If you came up with a new show that you think has great licensing and merchandising potential, how would you handle the licensing and merchandising rights knowing that the television market changes year-to-year season? Would you request a larger amount up front in case the show doesn’t succeed long term or would you negotiate a percentage over a longer term hoping the show has a long lifespan or are there other options for those rights? – Dale
If you are new in the business and you have leverage then you can request more. Don’t pin your hopes on merchandise though. Get the show on the air first and then turn it into a hit.
You can also up your percentage based on the success of the show. The higher the ratings the higher your percentage for the merchandise split.
I was a little nervous today because I found out a former coworker is looking into doing the same business as mine. She lives in the same area as me and we were very competitive towards each other when we worked together. We are actually a lot alike and very driven… I’ve always been competitive so I’m sure I will be fine but I’m just wondering how to deal with this. – Shaniece
If you are concerned then you should let the co-worker know. You could become business partners. But you are also letting that person know that you are not sneaking behind their back. Just make sure your business plan is sound.

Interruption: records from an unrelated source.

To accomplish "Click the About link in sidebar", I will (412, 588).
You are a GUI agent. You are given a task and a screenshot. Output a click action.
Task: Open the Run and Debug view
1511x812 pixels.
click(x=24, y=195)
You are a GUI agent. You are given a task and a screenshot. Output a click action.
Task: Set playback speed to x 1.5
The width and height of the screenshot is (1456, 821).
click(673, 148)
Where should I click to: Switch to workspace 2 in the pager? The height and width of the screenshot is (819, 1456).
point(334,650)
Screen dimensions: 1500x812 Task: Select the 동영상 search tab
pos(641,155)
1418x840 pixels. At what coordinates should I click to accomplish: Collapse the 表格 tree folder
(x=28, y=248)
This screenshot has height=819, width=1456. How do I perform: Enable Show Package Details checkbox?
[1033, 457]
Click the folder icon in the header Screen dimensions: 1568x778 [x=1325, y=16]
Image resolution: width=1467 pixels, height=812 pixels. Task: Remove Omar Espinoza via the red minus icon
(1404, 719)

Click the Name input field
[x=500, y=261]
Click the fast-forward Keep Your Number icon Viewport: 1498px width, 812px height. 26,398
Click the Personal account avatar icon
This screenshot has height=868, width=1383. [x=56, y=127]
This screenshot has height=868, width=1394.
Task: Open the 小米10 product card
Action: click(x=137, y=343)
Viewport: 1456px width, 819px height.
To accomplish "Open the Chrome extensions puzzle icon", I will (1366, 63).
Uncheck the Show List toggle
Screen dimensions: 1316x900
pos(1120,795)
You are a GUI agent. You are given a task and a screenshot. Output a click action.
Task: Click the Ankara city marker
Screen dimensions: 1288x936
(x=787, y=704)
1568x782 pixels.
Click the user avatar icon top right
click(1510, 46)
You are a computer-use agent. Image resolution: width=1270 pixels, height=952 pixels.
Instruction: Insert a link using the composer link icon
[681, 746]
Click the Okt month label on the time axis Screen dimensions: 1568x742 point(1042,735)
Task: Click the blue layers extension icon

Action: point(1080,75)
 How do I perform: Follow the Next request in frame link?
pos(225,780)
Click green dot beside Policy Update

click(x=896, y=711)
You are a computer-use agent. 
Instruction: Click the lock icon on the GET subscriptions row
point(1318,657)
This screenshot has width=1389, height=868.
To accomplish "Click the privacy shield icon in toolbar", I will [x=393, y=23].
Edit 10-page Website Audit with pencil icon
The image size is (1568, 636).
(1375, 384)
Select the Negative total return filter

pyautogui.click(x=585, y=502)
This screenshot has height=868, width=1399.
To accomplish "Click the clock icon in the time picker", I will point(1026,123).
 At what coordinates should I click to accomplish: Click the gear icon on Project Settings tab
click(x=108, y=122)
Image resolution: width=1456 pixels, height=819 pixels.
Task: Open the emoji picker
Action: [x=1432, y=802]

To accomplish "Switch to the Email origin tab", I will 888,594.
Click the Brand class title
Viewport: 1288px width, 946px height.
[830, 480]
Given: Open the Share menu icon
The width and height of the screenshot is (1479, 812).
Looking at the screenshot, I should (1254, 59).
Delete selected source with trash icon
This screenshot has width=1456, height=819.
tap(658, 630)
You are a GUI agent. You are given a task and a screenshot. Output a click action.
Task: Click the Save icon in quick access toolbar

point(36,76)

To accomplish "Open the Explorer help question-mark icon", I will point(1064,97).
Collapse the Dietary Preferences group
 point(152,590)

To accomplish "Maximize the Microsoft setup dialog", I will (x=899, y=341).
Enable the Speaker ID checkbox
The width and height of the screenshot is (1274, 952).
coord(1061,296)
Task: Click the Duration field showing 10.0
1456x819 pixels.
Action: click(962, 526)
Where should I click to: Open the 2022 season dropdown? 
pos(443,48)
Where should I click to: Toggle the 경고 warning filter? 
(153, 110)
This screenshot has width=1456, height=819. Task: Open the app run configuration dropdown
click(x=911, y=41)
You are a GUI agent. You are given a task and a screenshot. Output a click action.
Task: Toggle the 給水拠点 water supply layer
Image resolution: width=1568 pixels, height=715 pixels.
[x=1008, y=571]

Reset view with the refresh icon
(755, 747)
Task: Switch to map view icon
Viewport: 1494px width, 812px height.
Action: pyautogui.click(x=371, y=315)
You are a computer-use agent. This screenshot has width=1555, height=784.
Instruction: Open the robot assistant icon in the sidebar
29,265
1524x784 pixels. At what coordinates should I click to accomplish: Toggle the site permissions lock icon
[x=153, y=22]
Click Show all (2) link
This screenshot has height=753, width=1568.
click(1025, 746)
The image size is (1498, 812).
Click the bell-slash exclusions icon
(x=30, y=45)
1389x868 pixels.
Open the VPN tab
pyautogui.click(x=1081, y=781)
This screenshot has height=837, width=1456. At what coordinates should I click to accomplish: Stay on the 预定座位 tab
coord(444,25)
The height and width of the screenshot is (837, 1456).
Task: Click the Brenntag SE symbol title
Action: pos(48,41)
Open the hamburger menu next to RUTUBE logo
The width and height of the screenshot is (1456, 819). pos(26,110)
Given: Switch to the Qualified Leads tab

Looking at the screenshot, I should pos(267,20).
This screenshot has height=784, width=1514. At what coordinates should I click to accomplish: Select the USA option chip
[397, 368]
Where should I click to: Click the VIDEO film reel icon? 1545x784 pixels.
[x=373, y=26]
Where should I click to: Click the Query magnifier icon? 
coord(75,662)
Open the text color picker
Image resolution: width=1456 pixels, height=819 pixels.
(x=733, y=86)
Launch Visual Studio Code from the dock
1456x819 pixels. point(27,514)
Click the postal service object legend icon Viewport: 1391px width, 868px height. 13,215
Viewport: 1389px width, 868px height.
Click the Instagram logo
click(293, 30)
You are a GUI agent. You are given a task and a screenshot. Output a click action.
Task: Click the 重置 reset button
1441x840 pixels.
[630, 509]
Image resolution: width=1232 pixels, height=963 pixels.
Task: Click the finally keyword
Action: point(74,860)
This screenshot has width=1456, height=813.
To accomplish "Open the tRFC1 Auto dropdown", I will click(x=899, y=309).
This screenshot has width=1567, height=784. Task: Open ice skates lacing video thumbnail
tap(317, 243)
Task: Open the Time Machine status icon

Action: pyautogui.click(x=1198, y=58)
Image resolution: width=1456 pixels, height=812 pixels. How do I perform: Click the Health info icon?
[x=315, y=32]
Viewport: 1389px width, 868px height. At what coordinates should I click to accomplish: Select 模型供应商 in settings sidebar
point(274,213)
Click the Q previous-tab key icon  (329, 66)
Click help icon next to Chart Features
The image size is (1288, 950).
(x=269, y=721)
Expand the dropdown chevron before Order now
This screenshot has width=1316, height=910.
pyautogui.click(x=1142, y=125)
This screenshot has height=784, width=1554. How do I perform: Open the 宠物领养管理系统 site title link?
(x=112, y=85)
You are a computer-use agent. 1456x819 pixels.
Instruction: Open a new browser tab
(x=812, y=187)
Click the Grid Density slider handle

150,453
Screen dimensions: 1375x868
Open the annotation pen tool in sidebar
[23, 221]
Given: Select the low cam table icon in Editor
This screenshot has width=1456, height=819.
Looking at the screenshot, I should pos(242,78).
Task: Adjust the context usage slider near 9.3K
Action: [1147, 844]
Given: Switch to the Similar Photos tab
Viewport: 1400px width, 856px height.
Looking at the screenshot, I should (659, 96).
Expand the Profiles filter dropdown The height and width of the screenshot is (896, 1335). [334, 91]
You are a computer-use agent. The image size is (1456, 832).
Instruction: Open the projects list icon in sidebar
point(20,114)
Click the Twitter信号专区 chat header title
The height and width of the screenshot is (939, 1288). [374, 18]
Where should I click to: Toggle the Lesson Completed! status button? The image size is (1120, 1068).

Good Day Rushion! In my case I have a business plan, sizzle reel and network trailer. However, I am lacking a major contact to pitch a network. Question: what is the best way to make a solid contact and sit down with a key decision maker to take your project under consideration? Here is the reel for my show: https://www.youtube.com/watch?v=Js0FYBSV5r4 – Kevin
I love your energy and the quality of your interviews. However, a lot of the material in your reel is outdated. In order for you to be taken seriously when you are making pitches you must update it with current footage. Once you do this, please resend to me and I will give you my thoughts. The interview with Chuck Brown is one that you should definitely pull since he passed away almost three years ago now.